Le cadrage honnête est que c'est un prêteur sur gages très efficace, sans heures d'ouverture et sans marge d'appréciation, ce qui est utile et n'est pas ce que le vocabulaire suggère. Qui en attend une démocratisation de l'accès au crédit s'est trompé sur le problème que la conception résout, et la conception résout bien son problème réel.

Questions fréquentes

Pourquoi faut-il un collatéral valant plus que le prêt ?

Parce que le prêteur ne peut pas vous identifier, ne peut pas évaluer votre solvabilité, et ne peut pas vous poursuivre si vous ne remboursez pas. Sans recours, la seule chose sur laquelle le système peut compter est ce qu'il détient déjà, qui doit valoir plus que le prêt pour qu'il soit en sécurité.

Comment fonctionne la liquidation ?

Quand votre ratio passe sous le niveau exigé, n'importe qui peut rembourser une partie de votre prêt et prendre un montant correspondant de collatéral plus une prime. La concurrence entre liquidateurs ferme les positions en quelques secondes. Il n'y a ni avertissement, ni délai de grâce, ni appel, ni marge d'appréciation.

Pourquoi ma position a-t-elle été liquidée alors que ce sont les intérêts qui ont bougé ?

Parce que les intérêts courus s'ajoutent à la dette, donc une position ouverte confortablement au-dessus du seuil s'en rapproche avec le temps même si aucun prix ne bouge. Le ratio dépend de la valeur du collatéral, de celle de l'emprunt et des intérêts courus, et on ne surveille que les deux premiers.

Qui fixe les taux d'intérêt ?

Personne. Ils sont calculés à partir du taux d'utilisation, la fraction des dépôts actuellement empruntée, le long d'une courbe écrite dans le contrat. La courbe est douce jusqu'à une cible et très raide au-delà, ce qui rend coûteux de pousser l'utilisation vers le point où les prêteurs ne peuvent plus retirer.

Pourquoi ne puis-je parfois pas retirer mon dépôt ?

Parce que les dépôts sont prêtés et que seule la part non empruntée est disponible. Quand l'utilisation approche de son maximum, le retrait est indisponible jusqu'à ce que des emprunteurs remboursent ou que de nouveaux dépôts arrivent, ce que la courbe de taux raide est conçue pour provoquer. Cela se résout en général en quelques heures.

Qu'est-ce qu'une position récursive ?

Déposer un actif, emprunter contre lui, acheter davantage du même actif, le déposer, et recommencer. Cela multiplie l'exposition à un seul actif à chaque étage simultanément, donc une baisse réduit ensemble la valeur du collatéral et celle de l'actif emprunté, et les liquidations se propagent parce que de nombreux participants bâtissent la même structure.

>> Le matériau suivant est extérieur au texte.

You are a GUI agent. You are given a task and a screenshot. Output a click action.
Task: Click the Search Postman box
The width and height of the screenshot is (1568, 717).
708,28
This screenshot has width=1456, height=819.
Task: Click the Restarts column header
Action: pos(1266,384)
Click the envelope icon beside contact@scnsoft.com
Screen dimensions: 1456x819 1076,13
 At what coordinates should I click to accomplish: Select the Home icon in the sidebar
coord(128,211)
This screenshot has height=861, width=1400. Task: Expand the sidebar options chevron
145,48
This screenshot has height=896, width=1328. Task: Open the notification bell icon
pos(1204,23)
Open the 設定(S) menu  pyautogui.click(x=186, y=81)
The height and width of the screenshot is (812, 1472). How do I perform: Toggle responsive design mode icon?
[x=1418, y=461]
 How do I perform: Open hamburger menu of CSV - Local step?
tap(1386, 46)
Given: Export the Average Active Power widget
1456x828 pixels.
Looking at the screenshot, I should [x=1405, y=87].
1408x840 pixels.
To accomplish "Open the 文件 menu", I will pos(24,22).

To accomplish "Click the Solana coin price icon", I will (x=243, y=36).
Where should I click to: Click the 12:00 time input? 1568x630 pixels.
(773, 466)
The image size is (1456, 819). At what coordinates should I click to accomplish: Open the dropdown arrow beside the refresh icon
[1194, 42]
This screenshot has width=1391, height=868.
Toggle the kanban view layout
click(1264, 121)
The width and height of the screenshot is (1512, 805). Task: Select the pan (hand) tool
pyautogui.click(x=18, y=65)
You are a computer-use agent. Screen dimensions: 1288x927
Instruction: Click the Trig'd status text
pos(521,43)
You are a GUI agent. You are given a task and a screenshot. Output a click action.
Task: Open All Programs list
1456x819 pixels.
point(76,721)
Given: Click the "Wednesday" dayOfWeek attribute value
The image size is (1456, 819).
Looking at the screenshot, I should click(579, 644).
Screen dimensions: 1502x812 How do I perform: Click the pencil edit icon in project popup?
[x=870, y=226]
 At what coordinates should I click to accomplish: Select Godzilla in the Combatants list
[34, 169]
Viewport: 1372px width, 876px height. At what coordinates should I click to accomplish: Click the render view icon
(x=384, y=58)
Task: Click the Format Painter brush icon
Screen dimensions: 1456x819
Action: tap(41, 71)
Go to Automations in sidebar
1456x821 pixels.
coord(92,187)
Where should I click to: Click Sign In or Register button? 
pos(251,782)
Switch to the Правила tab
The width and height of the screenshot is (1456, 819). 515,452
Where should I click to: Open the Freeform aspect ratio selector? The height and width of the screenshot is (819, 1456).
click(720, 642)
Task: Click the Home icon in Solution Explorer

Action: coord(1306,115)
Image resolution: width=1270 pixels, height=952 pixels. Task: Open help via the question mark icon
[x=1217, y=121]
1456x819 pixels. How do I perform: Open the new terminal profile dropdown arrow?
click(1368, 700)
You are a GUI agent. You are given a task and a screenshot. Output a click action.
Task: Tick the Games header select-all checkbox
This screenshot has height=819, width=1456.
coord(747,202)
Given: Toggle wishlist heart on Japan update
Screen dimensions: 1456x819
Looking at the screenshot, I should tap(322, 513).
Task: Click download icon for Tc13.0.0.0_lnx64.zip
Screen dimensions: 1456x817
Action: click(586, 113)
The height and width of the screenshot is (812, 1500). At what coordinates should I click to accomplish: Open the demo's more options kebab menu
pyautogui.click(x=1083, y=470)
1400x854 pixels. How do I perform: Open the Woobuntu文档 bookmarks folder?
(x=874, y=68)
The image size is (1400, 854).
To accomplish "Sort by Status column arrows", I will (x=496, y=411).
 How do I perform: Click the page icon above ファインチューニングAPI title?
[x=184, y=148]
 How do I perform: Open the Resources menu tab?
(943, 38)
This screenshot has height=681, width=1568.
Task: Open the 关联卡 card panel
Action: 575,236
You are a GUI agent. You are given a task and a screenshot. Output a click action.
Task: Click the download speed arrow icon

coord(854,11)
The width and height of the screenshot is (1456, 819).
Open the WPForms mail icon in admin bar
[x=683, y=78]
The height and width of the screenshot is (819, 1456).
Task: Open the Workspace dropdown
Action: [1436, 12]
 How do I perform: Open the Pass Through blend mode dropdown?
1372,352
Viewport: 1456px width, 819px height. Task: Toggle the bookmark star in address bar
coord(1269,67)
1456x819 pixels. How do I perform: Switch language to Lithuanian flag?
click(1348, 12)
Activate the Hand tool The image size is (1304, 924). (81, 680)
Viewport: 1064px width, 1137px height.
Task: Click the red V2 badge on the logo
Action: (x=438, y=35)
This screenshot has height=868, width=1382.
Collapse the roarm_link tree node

Que se passe-t-il si le collatéral chute plus vite que les liquidateurs ne vendent ?

La position est liquidée pour moins qu'elle ne doit et le manque devient une mauvaise dette. Les protocoles la traitent différemment : une réserve d'assurance financée par les frais, des pertes socialisées entre déposants, ou un trou que la gouvernance doit trancher. Savoir lequel s'applique vaut la peine avant de déposer.

Cela remplace-t-il le crédit classique ?

Non. Le crédit signifie que quelqu'un évalue la capacité de remboursement d'un emprunteur et prête contre elle, ce qui permet à une personne sans actifs d'acheter une maison. Le prêt sur-collatéralisé ne peut explicitement pas faire cela. C'est un prêteur sur gages très efficace sans heures d'ouverture, ce qui est utile et est autre chose.